When deploying a customer-facing identity solution, organizations always must think about how they can satisfy baseline security requirements while providing a user-friendly interface.
Focus all your effort on security without regard for UX, and you end up with overbearing authentication rules and hoops that delay authorized users from getting what they need. Likewise, blind devotion to UX without regard for security can land you an identity solution that is highly accessible – not just to authorized users but adversaries as well.
That’s why testing your IAM solution and observing the results is very useful for developing UX with standards-driven security measures. For Southern New Hampshire University (SNHU), that test group comprised 150,000 of its own students who — having grown up on a steady diet of Amazon, Netflix and Twitter – have high expectations for what a premier digital experience should look like.
SNHU isn’t your standard brick-and-mortar university, however. While a few thousand students make use of its campus located between Manchester and Hooksett, New Hampshire, the overwhelming majority of the student body are online-only, which means they need to be able to access lectures and classroom materials anytime and anywhere they may be logging in from.
That need to provide students a secure online learning experience motivated SNHU to rethink its whole approach to IAM. At the 2023 Identiverse conference in Las Vegas, SC Media had the opportunity to interview Matt Connors, Chief Information Security Officer for SNHU, who is spearheading the university’s IAM overhaul. Below are some of the key takeaways from our discussion with Connors.
IAM for the digital learner
If a large portion of your business model hinges on providing users maximum flexibility to interact with your services, then your IAM tools and policies should be able to support that flexibility.
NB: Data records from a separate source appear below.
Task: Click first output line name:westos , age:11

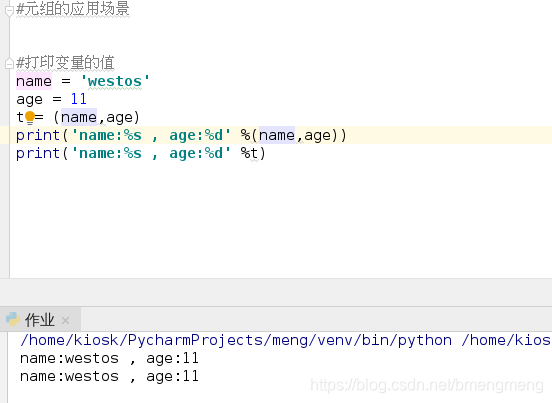Action: tap(109, 359)
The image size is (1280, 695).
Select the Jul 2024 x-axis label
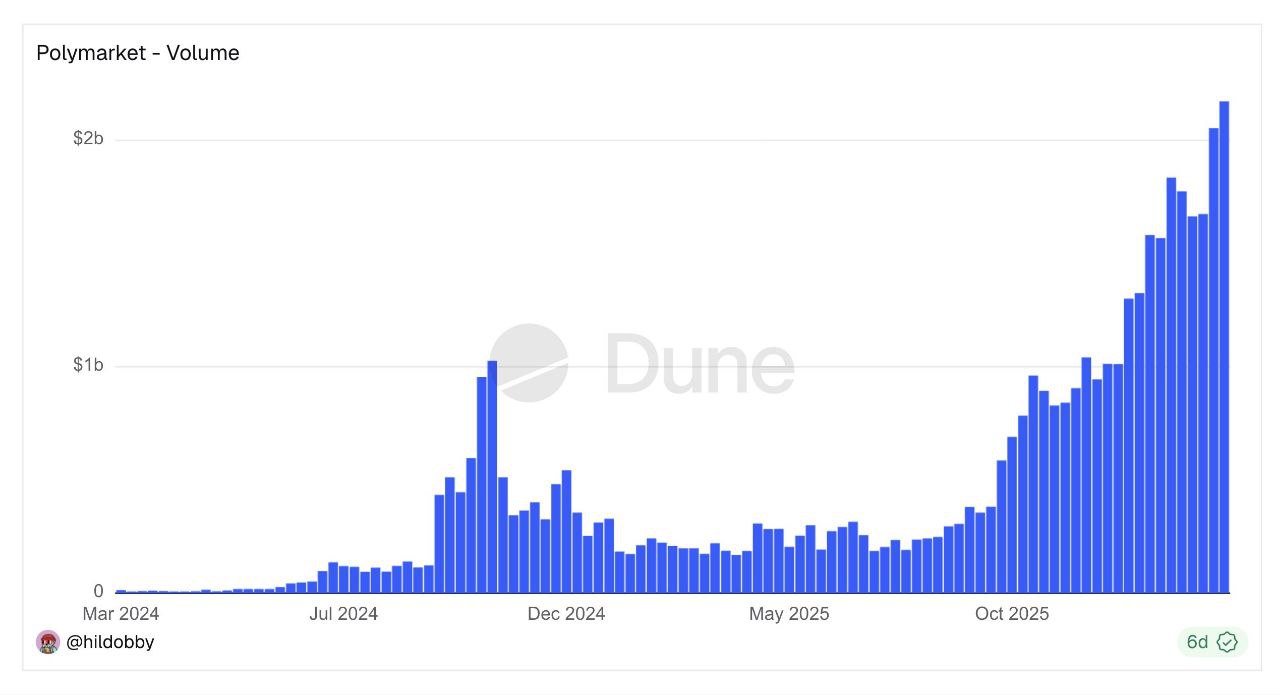coord(343,614)
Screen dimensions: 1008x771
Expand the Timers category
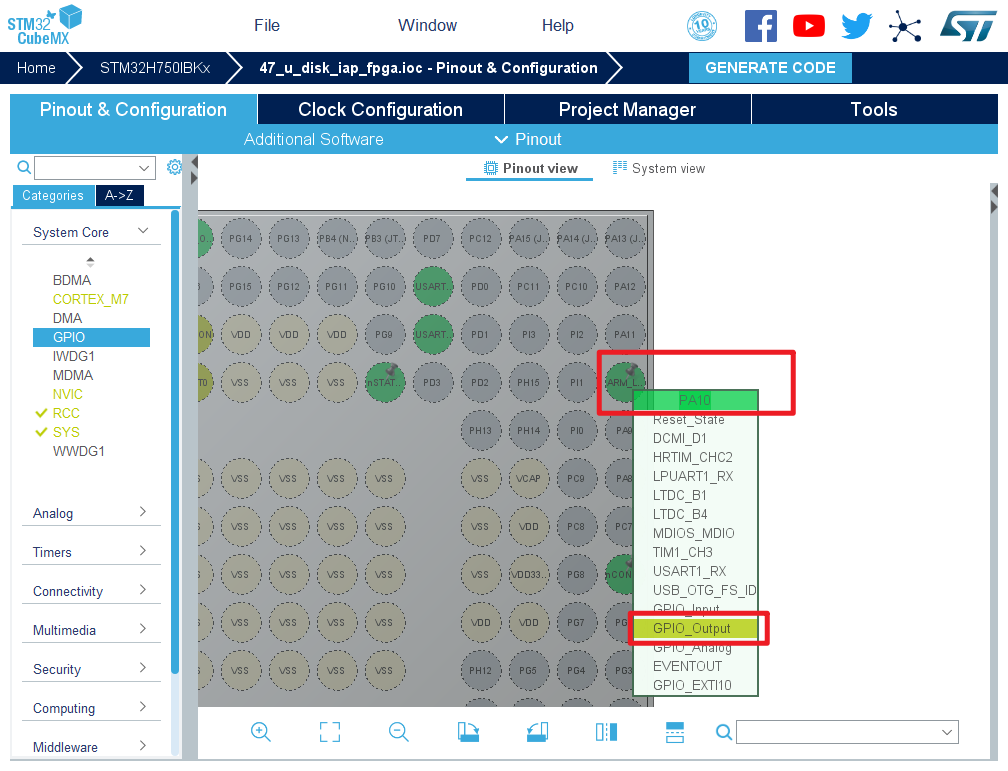click(90, 552)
“One of the challenges we face as a primarily online organization is that the barriers to ingress and egress are extremely different from the traditional brick and mortar campus-based college experience,” says Connors. “You don’t need to pack up the U-Haul and move across state or country to go to school. Instead, you’re going from one website to another on any given particular day.”
Rather than letting security drive the IAM decision-making, Connors aspired to deploy an identity solution that met the highest standards of the digital consumer marketplace. Strong security was still essential, but it wasn’t going to be the loudest voice in the room.
“We really wanted to meet our customers – our students and applicants – with the expectations that they’re seeing in the consumer marketplace, more along the lines of the Amazons and Teslas of the world.”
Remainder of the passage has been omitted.